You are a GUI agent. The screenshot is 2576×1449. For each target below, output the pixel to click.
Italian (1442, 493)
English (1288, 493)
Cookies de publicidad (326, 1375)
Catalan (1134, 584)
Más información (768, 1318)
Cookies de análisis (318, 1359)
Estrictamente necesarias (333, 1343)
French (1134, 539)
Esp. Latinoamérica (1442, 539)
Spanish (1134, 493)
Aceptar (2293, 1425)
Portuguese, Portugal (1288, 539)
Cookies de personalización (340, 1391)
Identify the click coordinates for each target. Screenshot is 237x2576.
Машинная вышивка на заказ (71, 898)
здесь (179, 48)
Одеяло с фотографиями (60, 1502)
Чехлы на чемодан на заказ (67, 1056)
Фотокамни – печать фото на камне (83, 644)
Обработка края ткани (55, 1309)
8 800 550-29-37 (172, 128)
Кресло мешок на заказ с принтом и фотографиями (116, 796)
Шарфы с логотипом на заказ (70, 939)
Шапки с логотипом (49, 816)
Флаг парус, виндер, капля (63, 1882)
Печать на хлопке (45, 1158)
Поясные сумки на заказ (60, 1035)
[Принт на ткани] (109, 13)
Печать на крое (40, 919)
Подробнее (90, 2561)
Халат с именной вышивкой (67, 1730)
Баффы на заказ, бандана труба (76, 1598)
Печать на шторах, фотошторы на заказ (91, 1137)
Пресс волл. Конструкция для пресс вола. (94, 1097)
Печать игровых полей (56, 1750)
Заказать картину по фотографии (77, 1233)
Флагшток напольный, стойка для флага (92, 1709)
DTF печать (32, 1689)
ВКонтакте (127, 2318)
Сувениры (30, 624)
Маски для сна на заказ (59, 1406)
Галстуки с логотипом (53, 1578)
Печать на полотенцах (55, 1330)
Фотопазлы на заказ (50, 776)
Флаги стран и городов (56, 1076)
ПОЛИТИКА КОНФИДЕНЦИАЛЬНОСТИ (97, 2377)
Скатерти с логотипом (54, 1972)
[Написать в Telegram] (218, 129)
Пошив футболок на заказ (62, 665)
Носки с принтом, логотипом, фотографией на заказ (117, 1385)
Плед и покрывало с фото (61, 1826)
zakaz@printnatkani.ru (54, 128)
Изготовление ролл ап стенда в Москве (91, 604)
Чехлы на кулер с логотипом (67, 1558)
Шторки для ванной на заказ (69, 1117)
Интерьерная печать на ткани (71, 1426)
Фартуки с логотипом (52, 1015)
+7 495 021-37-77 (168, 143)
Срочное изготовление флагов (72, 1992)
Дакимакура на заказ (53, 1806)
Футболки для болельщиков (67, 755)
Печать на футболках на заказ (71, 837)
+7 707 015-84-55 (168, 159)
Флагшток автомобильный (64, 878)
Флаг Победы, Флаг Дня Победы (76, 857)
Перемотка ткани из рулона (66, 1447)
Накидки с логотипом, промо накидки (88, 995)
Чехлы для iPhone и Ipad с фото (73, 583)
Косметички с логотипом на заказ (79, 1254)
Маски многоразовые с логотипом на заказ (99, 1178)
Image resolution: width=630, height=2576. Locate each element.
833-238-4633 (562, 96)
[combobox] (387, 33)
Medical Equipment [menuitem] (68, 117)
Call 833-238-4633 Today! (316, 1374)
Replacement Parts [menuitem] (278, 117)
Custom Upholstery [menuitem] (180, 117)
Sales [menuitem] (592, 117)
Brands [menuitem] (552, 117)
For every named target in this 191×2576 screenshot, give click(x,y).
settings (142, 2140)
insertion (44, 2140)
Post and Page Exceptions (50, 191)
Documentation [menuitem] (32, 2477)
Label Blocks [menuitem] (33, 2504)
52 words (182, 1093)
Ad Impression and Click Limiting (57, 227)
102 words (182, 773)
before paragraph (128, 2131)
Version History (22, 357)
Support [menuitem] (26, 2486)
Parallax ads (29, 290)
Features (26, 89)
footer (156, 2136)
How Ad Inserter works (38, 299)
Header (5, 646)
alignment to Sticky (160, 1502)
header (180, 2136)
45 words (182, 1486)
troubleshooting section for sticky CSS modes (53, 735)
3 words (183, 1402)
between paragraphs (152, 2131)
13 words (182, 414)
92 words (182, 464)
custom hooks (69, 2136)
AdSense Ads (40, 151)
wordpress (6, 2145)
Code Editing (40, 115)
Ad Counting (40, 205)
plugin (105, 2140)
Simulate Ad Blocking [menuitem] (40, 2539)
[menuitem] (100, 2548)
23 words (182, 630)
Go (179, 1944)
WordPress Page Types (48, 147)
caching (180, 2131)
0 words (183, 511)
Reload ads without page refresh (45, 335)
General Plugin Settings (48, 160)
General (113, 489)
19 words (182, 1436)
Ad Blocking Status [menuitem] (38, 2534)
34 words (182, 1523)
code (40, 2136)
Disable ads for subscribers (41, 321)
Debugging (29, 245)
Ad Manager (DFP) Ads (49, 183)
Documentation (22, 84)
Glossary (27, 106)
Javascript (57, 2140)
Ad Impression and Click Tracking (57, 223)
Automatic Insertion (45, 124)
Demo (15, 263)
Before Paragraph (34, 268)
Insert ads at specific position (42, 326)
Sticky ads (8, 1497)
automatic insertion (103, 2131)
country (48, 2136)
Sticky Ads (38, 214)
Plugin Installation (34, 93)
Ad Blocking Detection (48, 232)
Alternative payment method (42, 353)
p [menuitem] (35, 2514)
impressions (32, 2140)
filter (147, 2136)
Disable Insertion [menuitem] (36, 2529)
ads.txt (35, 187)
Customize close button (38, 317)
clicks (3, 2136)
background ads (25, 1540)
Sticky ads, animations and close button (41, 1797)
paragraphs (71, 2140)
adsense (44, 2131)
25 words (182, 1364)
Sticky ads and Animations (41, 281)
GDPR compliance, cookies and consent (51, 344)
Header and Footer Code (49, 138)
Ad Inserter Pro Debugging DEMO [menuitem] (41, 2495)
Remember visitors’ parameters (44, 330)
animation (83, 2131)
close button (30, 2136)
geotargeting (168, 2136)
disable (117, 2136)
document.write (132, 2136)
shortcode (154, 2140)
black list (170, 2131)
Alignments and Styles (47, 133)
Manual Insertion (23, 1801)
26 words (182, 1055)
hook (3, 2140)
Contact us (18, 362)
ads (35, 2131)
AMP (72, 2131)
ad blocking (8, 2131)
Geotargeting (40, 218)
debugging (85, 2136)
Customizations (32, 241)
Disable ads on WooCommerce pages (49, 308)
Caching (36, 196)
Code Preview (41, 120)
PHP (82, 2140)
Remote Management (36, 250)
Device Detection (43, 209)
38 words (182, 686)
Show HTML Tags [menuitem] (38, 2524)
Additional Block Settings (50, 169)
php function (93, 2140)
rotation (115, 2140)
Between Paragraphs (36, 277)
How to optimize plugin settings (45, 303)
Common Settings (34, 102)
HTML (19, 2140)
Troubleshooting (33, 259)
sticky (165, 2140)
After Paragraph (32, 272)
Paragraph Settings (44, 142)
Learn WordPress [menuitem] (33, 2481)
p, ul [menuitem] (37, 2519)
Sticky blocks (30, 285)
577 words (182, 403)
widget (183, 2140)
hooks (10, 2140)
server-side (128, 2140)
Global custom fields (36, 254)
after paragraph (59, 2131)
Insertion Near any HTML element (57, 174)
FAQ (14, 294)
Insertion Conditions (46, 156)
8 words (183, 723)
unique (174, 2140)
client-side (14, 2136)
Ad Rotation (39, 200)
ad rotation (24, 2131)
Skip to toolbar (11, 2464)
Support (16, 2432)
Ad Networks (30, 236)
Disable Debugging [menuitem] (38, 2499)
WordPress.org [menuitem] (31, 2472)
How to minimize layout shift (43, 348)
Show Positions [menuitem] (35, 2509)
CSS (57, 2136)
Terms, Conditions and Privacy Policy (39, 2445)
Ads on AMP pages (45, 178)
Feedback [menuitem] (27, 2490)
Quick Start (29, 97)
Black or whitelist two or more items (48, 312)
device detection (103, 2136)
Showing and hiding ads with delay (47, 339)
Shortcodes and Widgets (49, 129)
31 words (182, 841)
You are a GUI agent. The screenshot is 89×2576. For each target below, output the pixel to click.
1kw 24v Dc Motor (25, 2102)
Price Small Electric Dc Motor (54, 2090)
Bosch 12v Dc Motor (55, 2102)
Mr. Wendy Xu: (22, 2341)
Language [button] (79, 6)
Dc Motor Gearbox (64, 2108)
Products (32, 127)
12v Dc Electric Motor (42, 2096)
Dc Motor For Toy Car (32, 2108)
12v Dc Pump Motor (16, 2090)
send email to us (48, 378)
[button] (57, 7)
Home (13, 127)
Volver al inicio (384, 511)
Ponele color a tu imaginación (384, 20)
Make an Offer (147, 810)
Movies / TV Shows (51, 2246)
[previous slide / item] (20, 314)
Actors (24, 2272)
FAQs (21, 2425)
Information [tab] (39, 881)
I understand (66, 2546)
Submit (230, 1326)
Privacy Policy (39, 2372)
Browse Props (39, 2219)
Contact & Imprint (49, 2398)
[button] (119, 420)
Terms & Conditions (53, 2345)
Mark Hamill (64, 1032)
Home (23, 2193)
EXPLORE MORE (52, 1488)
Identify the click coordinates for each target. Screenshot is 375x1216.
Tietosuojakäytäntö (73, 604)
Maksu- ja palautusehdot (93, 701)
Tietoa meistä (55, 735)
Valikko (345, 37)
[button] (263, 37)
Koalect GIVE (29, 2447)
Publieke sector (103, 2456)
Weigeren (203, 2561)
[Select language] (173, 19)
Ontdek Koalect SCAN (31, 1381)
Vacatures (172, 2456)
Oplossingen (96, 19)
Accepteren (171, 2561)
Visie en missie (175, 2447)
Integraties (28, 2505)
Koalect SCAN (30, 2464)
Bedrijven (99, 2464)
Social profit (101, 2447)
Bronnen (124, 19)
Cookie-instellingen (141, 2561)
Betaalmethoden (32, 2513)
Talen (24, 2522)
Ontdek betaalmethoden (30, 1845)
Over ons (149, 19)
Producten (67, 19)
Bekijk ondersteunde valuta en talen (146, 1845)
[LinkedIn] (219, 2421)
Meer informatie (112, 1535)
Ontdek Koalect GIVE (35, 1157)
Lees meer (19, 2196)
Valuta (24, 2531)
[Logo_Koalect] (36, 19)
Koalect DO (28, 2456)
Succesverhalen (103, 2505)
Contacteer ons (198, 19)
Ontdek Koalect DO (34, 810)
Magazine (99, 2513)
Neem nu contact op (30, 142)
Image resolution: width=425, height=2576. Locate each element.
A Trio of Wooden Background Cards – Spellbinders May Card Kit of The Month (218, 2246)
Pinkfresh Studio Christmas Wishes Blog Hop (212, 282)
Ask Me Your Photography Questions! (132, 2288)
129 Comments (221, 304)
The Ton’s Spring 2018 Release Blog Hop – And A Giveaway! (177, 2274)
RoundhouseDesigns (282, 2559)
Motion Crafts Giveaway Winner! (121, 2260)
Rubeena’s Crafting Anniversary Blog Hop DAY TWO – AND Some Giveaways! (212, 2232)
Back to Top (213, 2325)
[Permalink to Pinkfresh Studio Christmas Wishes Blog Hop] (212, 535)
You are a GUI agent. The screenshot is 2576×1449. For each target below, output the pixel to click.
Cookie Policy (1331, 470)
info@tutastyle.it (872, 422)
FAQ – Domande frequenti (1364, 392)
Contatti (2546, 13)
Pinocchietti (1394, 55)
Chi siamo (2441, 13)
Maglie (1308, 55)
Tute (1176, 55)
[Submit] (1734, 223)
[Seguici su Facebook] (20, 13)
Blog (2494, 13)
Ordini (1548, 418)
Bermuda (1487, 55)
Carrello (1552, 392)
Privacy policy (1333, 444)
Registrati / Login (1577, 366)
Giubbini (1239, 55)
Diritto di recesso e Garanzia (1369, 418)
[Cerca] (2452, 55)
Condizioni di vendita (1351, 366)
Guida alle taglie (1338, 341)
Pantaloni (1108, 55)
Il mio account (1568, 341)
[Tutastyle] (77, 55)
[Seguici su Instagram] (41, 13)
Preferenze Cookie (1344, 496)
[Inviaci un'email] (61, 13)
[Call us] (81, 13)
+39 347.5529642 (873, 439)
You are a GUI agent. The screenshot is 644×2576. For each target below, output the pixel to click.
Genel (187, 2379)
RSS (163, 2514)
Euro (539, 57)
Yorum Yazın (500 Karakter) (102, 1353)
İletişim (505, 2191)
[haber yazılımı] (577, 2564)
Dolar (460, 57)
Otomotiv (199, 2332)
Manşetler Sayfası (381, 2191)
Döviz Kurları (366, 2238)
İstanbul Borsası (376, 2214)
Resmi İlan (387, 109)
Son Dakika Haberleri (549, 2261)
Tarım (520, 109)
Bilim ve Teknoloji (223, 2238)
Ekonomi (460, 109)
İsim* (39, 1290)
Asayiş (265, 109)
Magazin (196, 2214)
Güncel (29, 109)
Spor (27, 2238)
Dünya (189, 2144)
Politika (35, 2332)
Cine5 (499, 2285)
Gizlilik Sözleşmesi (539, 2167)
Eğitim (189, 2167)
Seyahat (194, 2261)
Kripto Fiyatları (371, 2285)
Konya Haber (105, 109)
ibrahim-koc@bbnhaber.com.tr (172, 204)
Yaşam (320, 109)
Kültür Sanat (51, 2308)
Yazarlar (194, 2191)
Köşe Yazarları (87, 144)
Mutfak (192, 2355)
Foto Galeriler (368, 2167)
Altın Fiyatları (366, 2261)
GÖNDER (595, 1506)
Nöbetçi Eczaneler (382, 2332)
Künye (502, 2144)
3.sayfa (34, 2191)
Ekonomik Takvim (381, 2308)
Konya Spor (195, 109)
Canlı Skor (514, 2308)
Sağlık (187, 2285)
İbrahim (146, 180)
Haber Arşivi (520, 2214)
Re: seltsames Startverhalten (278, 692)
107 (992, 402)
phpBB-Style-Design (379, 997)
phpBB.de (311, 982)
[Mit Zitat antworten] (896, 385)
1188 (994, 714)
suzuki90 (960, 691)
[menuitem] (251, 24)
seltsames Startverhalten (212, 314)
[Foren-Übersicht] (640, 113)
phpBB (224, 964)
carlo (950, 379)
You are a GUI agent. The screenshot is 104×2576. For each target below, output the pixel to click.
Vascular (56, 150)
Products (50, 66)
# # # # # # #
- _Task to complete_: Say how many lines in the preceding material hold the word "Electric"; nothing else belongs in the reply.

- _Worked solution_: 2